**Textabschnitt:**
★ ★ ★ ★ ★ ★ ★

Um komplexere Ereignisse wahrnehmen zu können, ist es notwendig, Vorhersagen auf der Basis verwandter Kategorie treffen zu können. Diese verwandten Kategorien bezeichnet Bruner als Kodierungssysteme. Diese sind hierarchisch aufgebaut und werden von unten nach oben allgemeiner. Steht in der ersten Zeile zum Beispiel Beeren, so wird in der nächsten zwischen eßbaren und nicht eßbaren unterschieden, in der dritten Zeile werden dann beispielsweise die eßbaren in rote, blaue, schwarze und grüne unterteilt und so fort.
Der Aufbau solcher Kodierungssysteme wird durch vier Faktoren beeinflusst. Erstens durch den Set, das heißt, durch die Einstellung die eine Person einer bestimmten Sache gegenüber hat, durch ihre persönlichen Neigungen. Zweitens wird sie beeinflusst durch den Bedürfniszustand der Person. Das heißt um einen optimalen Aufbau einer Kategorie zu gewährleisten, sollte man sich auf einem mittleren Erregungsniveau befinden. Als dritten Punkt nennt Bruner die Meisterung von Spezifika. Er nimmt hierbei an, dass sich die Kodierbarkeit eines Objektes oder Ereignisses dann verbessert, wenn man möglichst viel über die Spezifika dieser weiß. Auch die Verschiedenartigkeit des Trainings spielt bei der Bildung von Kategorien eine grosse Rolle. So nimmt Bruner an, dass der Bezug zu einem Objekt einfacher herzustellen ist, wenn man damit in den verschiedensten Lernsituationen konfrontiert wird.
Ist ein Mensch nun in der Lage, zu erkennen, dass bestimmte Dinge einer Kategorie angehören und andere nicht, so hat er das Konzept dieser Kategorie gebildet. Bruner bezeichnet die Einsicht, dass einige Dinge einer Kategorie angehören und andere nicht als Prozeß der Konzeptbildung. Gelangt er nun noch zu der Erkenntnis warum einige Dinge einer bestimmten Kategorie angehören, bzw. gelangt er zu der Einsicht, welche Attribute für diese Kategorie kritisch sind, so hat er das Konzept dieser Kategorie erworben. Bruner spricht hier vom Konzepterwerb.
Lernen ist nach Bruner durch drei Merkmale gekennzeichnet:
- Die Aneignung neuer Information, häufig solcher, die dem zuwiderläuft oder das ersetzt, was die Person vorher stillschweigend oder ausdrücklich gewußt hat.

★ ★ ★ ★ ★ ★ ★

**Bereitgestellte Daten:**
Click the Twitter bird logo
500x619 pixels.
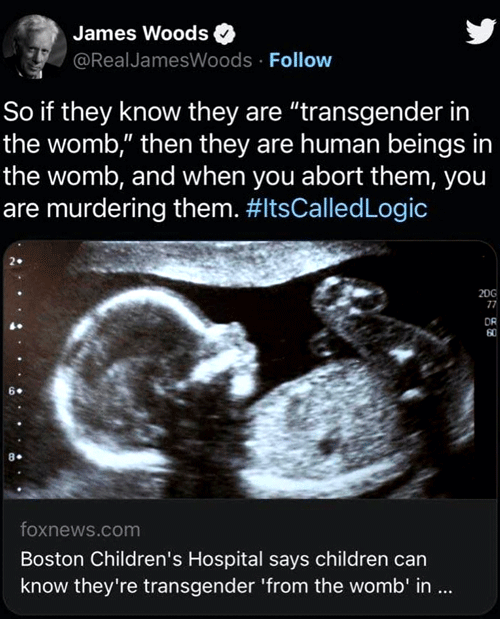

★ ★ ★ ★ ★ ★ ★

**Aufgabenstellung:** Schreibe aus dem Text über Kategorienbildung alles von "Um komplexere Ereignisse" bis hinunter zu "und so fort." erneut ab. Tausche dabei "Beeren" gegen "Früchte" aus.

**Lösung der Aufgabe:**
Um komplexere Ereignisse wahrnehmen zu können, ist es notwendig, Vorhersagen auf der Basis verwandter Kategorie treffen zu können. Diese verwandten Kategorien bezeichnet Bruner als Kodierungssysteme. Diese sind hierarchisch aufgebaut und werden von unten nach oben allgemeiner. Steht in der ersten Zeile zum Beispiel Früchte, so wird in der nächsten zwischen eßbaren und nicht eßbaren unterschieden, in der dritten Zeile werden dann beispielsweise die eßbaren in rote, blaue, schwarze und grüne unterteilt und so fort.